**HOW TO COMPLETE THIS TASK**
Please set down, unchanged, each line from the one with "Bookmark this page with the star icon" to the final line of the data below, both included. Drop the pictures.

**RECORDS FOR THIS TASK**
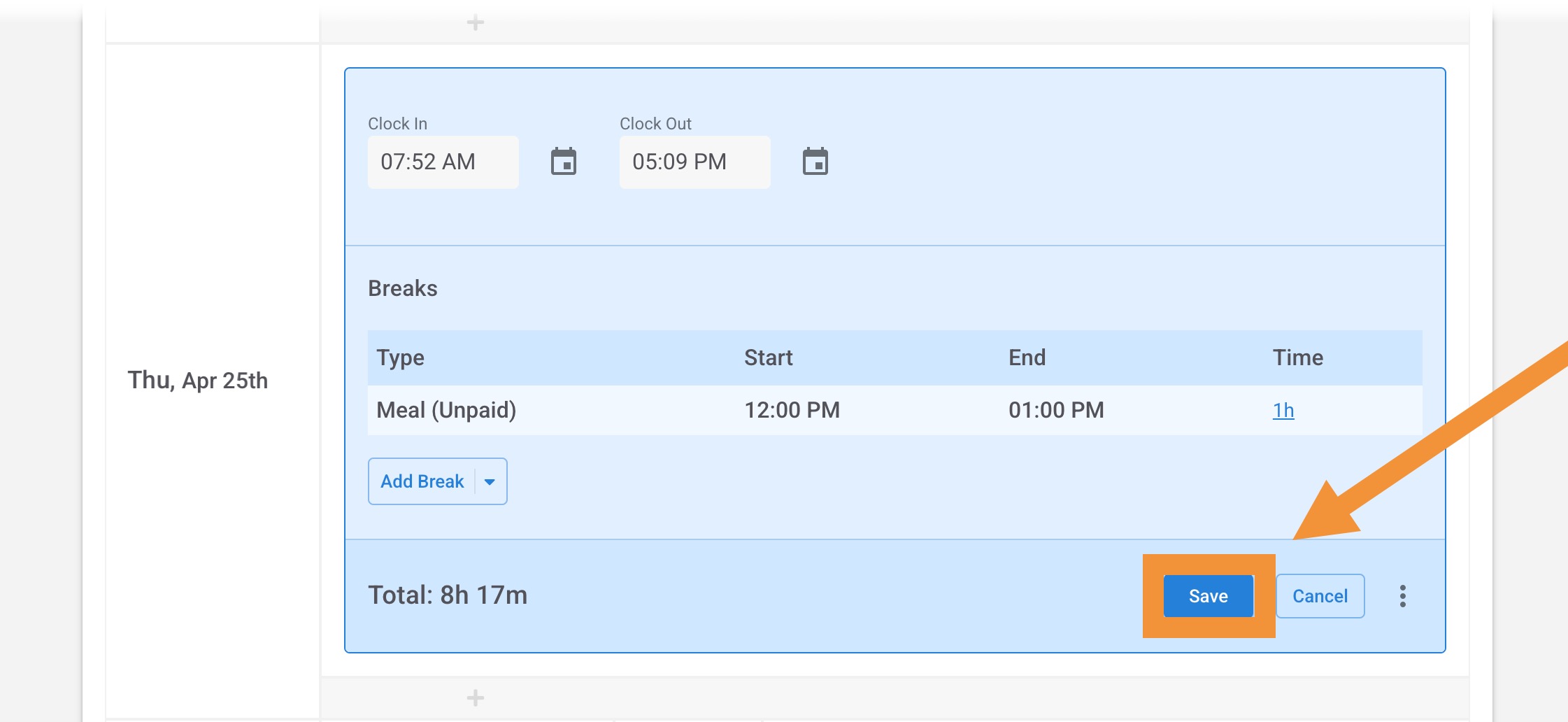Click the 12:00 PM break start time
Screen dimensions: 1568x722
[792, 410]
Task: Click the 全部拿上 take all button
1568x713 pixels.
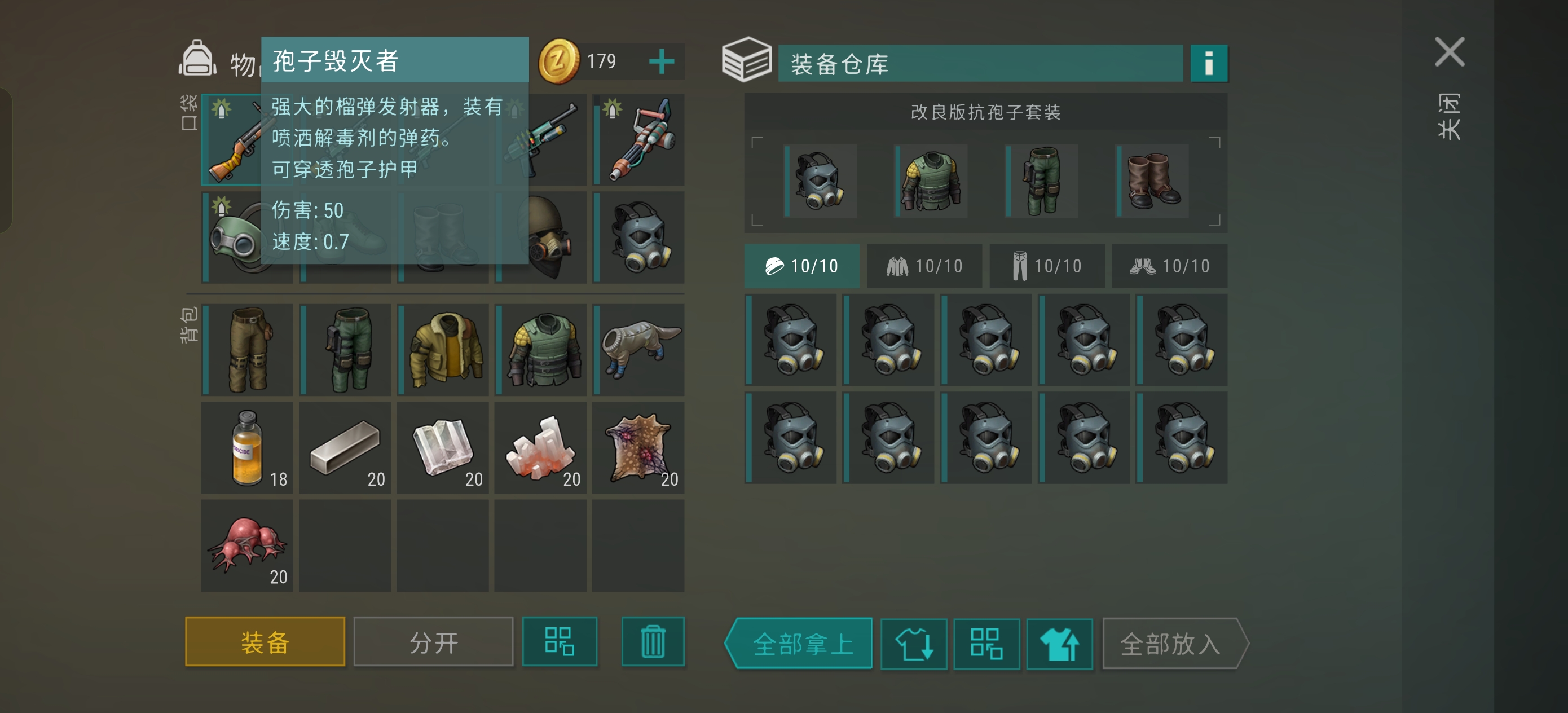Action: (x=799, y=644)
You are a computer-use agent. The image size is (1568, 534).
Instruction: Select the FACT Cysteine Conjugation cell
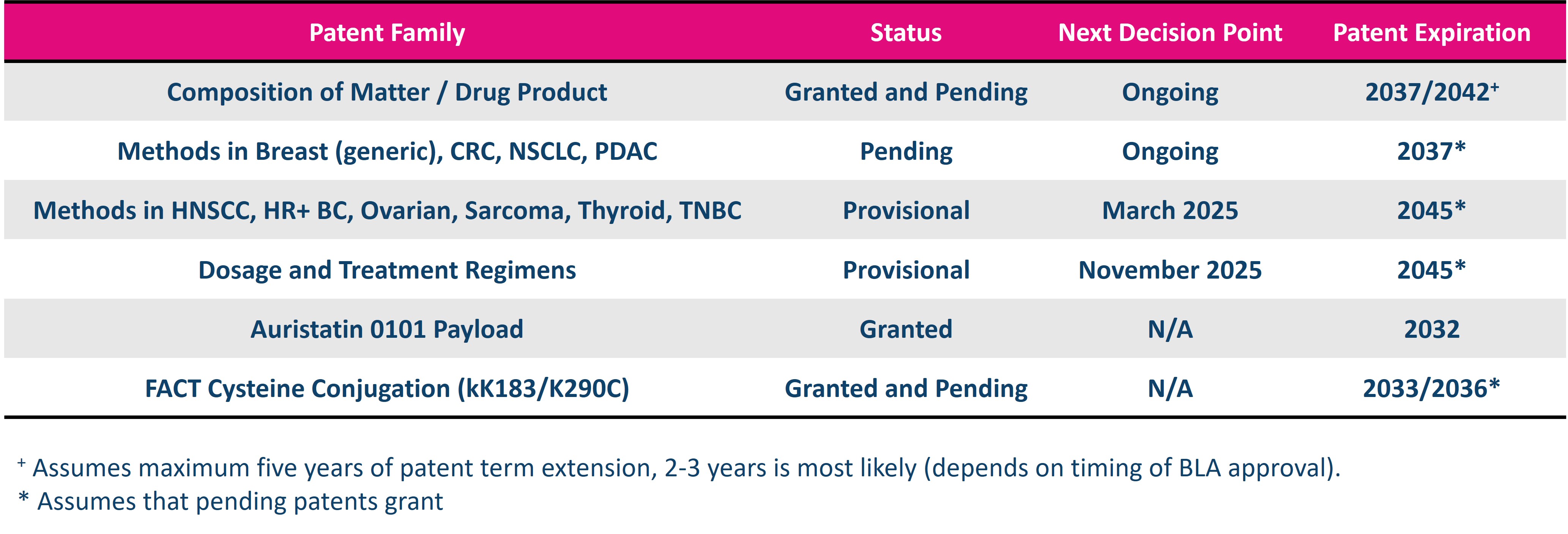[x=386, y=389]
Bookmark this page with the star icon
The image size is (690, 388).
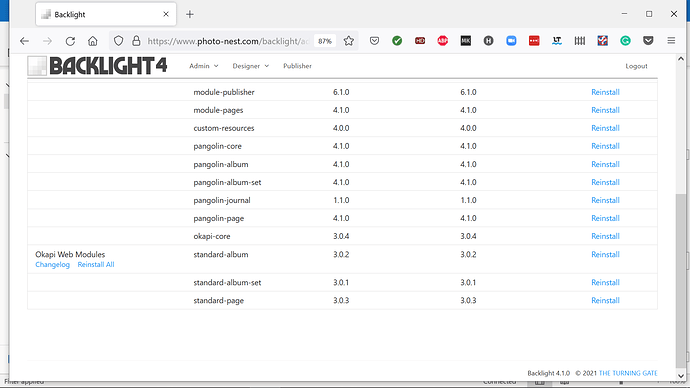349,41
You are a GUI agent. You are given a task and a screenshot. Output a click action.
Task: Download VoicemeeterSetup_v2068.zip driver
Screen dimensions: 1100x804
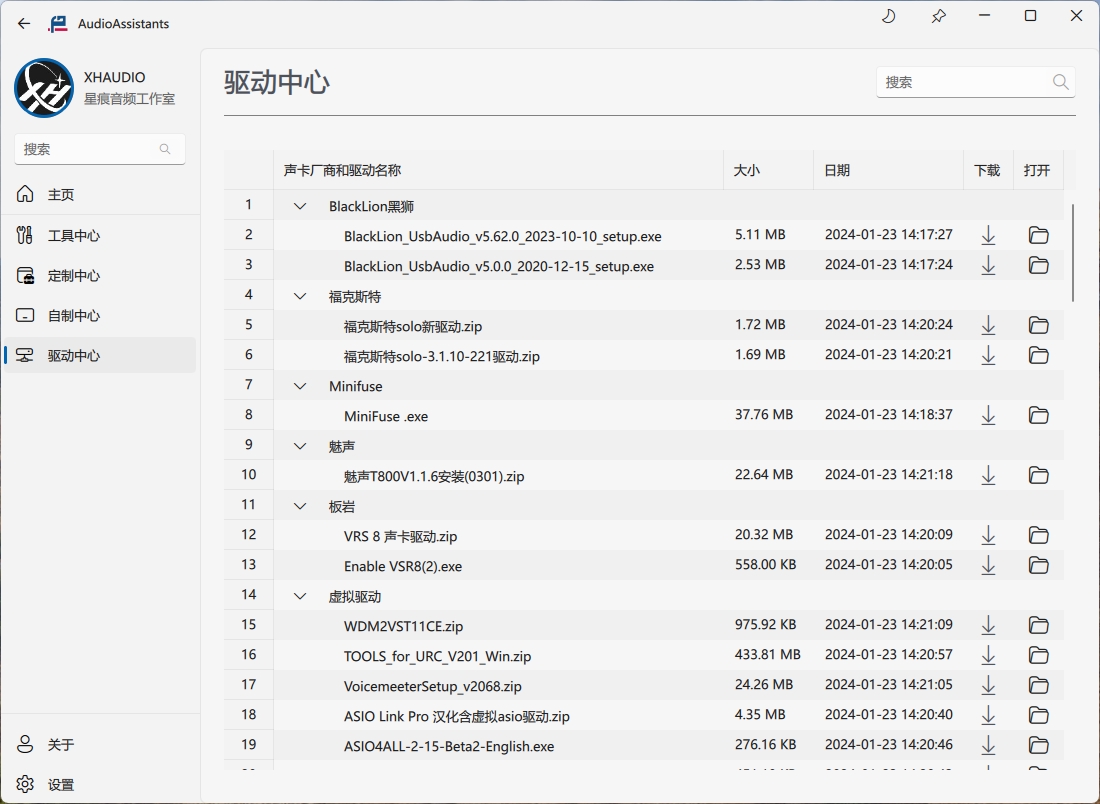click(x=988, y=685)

**RESULT**
Bookmark this page with the star icon
The image size is (690, 388).
349,41
You are a GUI agent. You are given a task and a screenshot. Output a click action.
Task: Download VoicemeeterSetup_v2068.zip driver
Screen dimensions: 1100x804
click(x=988, y=685)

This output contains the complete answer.